Document text:
★ ★ ★ ★

Yeah, I proposed something similar awhile back in conjunction with
fixing the spill logic for hash joins (which was always there, but was
not adaptive until recently).  I got the join part done but got
distracted before fixing HashAgg :-(

In principle, you just reduce the range of currently-in-memory hash
codes whenever you run low on memory.  The so-far-accumulated working
state for aggregates that are not in the range anymore goes into a temp
file, and subsequently any incoming tuples that hash outside the range
go into another temp file.  After you've completed the scan, you
finalize and emit the aggregates that are still in memory, then you pick
up the first set of dropped aggregates, rescan the associated TODO
file of unprocessed tuples, lather rinse repeat till done.

The tricky part is to preserve the existing guarantee that tuples are
merged into their aggregate in arrival order.  (This does not matter for
the standard aggregates but it definitely does for custom aggregates,
and there will be unhappy villagers appearing on our doorsteps if we
break it.)  I think this can work correctly under the above sketch but
it needs to be verified.  It might require different handling of the
TODO files than what hashjoin does.

regards, tom lane

---(end of broadcast)---
TIP 6: explain analyze is your friend


Re: [HACKERS] Large Scale Aggregation (HashAgg Enhancement)

2006-01-16 Thread Simon Riggs
On Mon, 2006-01-16 at 09:42 -0500, Rod Taylor wrote:
 On Mon, 2006-01-16 at 08:32 +, Simon Riggs wrote:
  On Mon, 2006-01-16 at 00:07 -0500, Rod Taylor wrote:
   
  A question: Are the rows in your 3 B row table clumped together based
  upon the 100M row key? (or *mostly* so) We might also be able to
 
 They are randomly distributed. Fully sorting the data is quite painful.

...

 I don't understand how this helps. 

It wouldn't since your rows are randomly distributed. The idea was not
related to improving HashAgg, but to improving Aggregation for the case
of naturally grouped data.

 I think I need something closer to:
 
 HashAgg
   - HashSort (to disk)
 
 HashSort would create a number of files on disk with similar data.
 Grouping all similar keys into a single temporary file which HashAgg can
 deal with individually (100 loops by 1M target keys instead of 1 loop by
 100M target keys). The results would be the same as partitioning by
 keyblock and running a HashAgg on each partition, but it would be
 handled by the Executor rather than by client side code.
 
   I've written something similar using a client and COPY with temporary
   tables. Even with the Export/Import copy I still beat the SortSum
   method PostgreSQL falls back to.

That is exactly how the spill to disk logic works for HashJoin (and
incidentally, identical to an Oracle one-pass hash join since both are
based upon the hybrid hash join algorithm).

★ ★ ★ ★

Aim of the exercise: From the HashAgg thread, extract the passage that begins at the words "I don't understand" and ends after the words "HashSort (to disk)", with every word unchanged. None of the data is needed for this work.

Supplied information:
★ ★ ★ ★

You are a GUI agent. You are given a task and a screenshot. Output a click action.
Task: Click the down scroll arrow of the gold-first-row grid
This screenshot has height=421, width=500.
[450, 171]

★ ★ ★ ★

Response to this task:
I don't understand how this helps. 

It wouldn't since your rows are randomly distributed. The idea was not
related to improving HashAgg, but to improving Aggregation for the case
of naturally grouped data.

 I think I need something closer to:
 
 HashAgg
   - HashSort (to disk)